Hay una memoria “de trabajo” que en tiempo real resume lo que observamos para poder almacenarlo y también es la que “busca” en los archivos de la memoria a largo plazo para facilitar la comprensión y la que se encarga de resolver problemas en base a experiencias y patrones. Si bien cada uno almacena según sus intereses y creencias, es importante entender que encontraremos más fácilmente algo cuantos más caminos nos lleven a ello, de modo que debemos aprender a integrar los contenidos en redes con múltiples claves de recuperación.

Al memorizar liberamos energía en funciones ejecutivas, lo que aumenta nuestra capacidad para la creatividad y el ingenio.

Debemos aprender a aprender

La buena noticia es que, si bien cada uno aprende a su modo con capacidades que dependen de su herencia biológica, de su entorno, de las herramientas y estímulos de que dispone, la capacidad de aprender se puede ampliar.

Dicen que adornaba la fachada de la Academia fundada por Platón un lema que era toda una declaración de intenciones: “Aquí no entra nadie que no sepa geometría”. Hoy, en cambio, en la home de la página web de la Academia Khan (es decir, en su “fachada” digital) el lema es: “Solo tienes que saber que puedes aprender cualquier cosa”. Es la filosofía de la sociedad del aprendizaje.

Con Internet es posible aprender de todo y de todos constantemente. Lo importante es dejar de buscar referentes que nos marquen el camino y tomar de modo autodidacta las riendas de nuestro aprendizaje, en lo que José Antonio Marina califica de “un acto de soberbia educativa”.

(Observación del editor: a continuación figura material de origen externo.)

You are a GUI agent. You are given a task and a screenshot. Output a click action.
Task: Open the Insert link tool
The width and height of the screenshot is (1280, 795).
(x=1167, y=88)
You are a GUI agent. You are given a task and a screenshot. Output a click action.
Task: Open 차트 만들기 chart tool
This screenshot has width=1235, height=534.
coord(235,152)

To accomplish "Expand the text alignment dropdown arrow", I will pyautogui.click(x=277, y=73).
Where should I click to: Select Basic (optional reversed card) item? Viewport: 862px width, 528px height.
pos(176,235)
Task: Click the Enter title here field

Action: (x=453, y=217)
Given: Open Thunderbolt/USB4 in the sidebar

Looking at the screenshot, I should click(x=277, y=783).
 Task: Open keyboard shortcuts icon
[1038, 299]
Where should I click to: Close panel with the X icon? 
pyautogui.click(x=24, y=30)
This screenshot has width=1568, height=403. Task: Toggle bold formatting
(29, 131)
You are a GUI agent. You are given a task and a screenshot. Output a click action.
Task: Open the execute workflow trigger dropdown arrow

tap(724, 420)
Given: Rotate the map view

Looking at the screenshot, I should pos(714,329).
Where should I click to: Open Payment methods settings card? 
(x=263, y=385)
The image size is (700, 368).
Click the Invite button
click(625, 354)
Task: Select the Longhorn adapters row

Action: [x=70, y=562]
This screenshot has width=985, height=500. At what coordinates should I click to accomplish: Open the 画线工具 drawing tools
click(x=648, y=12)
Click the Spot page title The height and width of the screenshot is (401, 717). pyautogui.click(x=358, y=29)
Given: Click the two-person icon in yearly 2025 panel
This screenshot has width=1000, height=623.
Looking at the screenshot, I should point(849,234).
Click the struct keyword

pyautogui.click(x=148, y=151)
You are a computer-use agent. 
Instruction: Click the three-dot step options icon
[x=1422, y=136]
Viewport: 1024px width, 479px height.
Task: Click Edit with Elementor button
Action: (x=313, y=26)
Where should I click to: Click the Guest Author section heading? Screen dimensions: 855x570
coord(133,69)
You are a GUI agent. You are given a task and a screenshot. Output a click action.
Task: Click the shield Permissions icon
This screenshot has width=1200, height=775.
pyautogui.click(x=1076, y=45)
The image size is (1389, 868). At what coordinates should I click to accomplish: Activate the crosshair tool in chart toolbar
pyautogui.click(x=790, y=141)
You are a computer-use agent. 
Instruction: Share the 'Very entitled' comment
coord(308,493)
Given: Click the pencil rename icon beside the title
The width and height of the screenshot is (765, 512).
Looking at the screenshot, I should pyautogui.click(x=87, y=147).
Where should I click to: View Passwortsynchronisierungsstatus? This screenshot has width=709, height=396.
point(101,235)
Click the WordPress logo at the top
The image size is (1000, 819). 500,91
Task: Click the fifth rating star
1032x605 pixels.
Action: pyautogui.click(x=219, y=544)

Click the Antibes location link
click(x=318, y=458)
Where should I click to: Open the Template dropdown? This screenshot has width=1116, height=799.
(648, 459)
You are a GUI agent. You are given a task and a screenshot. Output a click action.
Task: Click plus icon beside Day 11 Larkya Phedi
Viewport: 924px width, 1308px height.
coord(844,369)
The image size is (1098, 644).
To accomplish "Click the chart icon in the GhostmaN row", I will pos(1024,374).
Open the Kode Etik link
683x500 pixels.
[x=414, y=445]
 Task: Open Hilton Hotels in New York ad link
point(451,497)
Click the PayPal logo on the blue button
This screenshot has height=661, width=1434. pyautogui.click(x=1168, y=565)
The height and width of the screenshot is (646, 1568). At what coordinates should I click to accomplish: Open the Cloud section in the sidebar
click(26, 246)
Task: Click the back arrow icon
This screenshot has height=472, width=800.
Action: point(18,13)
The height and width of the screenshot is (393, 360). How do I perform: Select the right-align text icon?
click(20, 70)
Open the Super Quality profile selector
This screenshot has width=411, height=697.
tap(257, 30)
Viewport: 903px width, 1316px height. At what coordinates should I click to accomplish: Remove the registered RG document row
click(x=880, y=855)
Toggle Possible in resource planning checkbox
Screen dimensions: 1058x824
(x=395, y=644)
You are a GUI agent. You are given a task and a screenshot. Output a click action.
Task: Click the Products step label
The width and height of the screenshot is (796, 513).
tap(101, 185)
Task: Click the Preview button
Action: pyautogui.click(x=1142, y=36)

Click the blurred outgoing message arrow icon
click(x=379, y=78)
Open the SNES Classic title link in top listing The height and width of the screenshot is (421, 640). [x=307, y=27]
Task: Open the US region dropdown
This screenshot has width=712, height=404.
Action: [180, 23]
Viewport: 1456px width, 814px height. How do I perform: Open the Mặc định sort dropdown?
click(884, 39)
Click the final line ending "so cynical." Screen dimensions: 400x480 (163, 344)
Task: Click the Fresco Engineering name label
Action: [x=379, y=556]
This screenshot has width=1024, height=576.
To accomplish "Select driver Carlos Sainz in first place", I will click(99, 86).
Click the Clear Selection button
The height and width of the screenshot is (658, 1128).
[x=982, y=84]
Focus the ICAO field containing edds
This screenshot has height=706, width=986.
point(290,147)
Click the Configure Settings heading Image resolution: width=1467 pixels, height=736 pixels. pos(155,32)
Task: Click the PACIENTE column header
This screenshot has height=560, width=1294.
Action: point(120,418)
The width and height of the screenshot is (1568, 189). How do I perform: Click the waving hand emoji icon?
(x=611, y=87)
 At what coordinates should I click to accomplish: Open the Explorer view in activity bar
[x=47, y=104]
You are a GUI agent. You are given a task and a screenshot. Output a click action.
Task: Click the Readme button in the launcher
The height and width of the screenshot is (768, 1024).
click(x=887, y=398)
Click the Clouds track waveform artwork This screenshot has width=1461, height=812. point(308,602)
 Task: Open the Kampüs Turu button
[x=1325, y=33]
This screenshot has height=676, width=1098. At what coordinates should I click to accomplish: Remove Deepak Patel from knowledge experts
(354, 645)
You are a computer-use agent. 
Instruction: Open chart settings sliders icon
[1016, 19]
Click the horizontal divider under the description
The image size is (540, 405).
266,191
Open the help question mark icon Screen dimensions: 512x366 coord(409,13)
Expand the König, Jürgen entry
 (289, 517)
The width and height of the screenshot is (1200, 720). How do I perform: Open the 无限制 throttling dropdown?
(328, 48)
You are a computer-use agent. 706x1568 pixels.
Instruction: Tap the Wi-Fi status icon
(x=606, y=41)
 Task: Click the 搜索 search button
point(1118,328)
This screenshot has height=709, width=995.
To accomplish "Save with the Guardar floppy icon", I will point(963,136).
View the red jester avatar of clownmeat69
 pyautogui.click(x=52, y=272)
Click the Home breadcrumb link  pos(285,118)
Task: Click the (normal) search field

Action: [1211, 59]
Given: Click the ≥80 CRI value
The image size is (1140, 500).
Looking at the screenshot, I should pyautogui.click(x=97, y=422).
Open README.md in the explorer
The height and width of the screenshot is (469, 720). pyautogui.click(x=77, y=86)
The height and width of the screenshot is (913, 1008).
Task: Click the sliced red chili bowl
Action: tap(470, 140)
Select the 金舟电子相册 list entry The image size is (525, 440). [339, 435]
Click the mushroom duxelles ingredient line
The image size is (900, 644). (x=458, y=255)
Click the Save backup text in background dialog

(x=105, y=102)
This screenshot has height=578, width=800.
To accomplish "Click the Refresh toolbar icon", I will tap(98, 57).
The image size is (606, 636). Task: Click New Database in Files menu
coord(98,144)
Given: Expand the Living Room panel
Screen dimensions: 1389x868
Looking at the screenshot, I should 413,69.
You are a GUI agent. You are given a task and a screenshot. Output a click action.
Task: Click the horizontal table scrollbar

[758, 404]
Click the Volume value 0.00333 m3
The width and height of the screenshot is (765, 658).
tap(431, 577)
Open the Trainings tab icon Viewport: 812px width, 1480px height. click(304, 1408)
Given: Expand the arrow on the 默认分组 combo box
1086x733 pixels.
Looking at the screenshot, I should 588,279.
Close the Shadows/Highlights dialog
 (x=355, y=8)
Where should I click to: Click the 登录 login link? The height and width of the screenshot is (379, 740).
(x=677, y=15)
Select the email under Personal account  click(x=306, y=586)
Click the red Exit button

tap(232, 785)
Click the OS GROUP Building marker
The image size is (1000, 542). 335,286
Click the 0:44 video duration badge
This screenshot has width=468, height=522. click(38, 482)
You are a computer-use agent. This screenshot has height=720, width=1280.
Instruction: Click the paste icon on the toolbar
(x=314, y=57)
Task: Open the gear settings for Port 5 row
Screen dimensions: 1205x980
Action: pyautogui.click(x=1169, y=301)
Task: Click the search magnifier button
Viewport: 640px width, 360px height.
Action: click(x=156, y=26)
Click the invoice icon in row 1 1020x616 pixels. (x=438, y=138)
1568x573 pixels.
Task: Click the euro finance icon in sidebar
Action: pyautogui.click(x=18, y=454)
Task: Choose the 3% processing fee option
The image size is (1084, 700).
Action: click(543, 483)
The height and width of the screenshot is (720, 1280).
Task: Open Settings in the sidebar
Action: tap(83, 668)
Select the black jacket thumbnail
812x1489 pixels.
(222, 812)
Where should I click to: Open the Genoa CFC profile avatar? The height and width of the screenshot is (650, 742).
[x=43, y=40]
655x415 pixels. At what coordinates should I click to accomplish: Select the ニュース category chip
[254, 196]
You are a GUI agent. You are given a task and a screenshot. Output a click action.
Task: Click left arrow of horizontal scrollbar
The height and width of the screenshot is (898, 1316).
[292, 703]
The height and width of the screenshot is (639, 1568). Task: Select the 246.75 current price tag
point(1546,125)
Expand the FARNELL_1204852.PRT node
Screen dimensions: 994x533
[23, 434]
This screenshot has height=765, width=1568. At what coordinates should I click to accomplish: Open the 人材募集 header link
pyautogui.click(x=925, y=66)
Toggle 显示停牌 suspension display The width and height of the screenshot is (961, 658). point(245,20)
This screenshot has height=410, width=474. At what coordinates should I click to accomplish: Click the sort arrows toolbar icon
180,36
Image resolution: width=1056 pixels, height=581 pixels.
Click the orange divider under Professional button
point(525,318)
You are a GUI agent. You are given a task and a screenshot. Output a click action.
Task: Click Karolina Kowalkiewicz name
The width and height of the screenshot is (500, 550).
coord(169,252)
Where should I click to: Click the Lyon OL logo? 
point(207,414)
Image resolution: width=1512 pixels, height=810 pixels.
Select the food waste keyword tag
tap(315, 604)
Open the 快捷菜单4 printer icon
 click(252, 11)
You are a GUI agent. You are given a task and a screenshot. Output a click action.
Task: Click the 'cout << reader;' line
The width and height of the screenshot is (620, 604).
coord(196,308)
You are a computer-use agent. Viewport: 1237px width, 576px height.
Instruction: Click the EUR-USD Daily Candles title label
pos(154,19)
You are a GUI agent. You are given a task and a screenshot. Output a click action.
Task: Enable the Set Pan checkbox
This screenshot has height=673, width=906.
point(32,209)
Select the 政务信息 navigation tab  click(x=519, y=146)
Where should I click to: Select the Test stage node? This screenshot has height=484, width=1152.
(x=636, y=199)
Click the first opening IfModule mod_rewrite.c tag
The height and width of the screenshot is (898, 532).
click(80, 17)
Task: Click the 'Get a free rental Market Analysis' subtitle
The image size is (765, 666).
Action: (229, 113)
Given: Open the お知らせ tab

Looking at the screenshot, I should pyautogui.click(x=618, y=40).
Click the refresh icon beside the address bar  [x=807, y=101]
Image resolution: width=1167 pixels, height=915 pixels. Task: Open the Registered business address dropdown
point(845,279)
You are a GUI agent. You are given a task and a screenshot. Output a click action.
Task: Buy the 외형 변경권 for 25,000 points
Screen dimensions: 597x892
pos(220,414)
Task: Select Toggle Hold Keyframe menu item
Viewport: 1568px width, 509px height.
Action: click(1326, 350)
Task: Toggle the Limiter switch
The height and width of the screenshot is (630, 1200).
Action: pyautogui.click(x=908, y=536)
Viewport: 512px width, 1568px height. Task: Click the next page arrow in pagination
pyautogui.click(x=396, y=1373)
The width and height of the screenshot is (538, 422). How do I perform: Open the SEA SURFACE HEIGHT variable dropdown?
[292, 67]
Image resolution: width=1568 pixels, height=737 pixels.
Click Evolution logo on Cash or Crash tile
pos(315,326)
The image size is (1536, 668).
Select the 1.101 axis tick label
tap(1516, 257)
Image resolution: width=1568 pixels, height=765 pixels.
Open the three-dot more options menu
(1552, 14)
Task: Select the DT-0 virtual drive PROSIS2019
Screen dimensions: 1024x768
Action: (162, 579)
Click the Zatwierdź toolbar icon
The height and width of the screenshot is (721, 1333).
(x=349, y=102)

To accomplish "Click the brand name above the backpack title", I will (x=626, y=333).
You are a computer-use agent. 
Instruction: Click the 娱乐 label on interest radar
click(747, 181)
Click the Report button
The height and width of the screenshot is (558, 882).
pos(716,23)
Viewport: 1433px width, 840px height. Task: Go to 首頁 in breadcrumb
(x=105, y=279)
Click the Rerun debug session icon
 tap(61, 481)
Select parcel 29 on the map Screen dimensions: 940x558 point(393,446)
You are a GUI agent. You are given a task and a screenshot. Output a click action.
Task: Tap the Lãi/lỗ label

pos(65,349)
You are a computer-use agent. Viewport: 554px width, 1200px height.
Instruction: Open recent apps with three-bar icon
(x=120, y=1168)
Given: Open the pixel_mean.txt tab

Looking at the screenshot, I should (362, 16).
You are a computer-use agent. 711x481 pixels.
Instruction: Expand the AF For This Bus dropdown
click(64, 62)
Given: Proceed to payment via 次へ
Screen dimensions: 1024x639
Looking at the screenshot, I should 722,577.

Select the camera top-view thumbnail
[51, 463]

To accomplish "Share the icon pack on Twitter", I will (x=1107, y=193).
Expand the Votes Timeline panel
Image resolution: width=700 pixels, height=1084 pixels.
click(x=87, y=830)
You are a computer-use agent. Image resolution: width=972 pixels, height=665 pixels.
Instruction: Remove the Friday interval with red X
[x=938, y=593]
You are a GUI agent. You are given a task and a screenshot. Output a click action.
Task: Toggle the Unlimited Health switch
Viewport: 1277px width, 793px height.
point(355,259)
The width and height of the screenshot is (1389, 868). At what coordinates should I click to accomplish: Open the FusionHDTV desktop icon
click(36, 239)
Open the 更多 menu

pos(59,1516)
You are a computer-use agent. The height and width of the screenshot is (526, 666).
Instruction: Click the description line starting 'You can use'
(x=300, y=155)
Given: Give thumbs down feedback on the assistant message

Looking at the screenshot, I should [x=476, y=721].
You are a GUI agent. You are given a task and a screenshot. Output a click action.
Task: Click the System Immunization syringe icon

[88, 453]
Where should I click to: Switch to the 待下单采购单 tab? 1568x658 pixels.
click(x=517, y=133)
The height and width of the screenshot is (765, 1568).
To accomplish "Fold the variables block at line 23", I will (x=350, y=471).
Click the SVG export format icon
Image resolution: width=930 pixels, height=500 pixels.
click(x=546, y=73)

Ni la sociedad ni la empresa saben hoy qué es lo que hay que enseñar así que hay que pensar sobre ello, investigar, probar… La receta para poder hacerlo nuevamente nos la ofrece Marina y es bien simple: hay que controlar las emociones, focalizar la atención, mantener el esfuerzo y ejercitar la memoria. Aprended a aprender y desaprender, en definitiva, cuando haga falta. Es una exigencia en la sociedad del aprendizaje.

Ayer mismo José María Álvarez-Pallete, presidente de Telefónica, se refería a la necesidad de “aprender a reinventarnos constantemente” durante su intervención en la presentación de 42 Madrid, la escuela de programación más innovadora y exitosa del mundo. Fundación Telefónica implanta en España este concepto pedagógico revolucionario, una oportunidad única para una formación integral en las habilidades y competencias digitales que demanda en este momento el mercado laboral.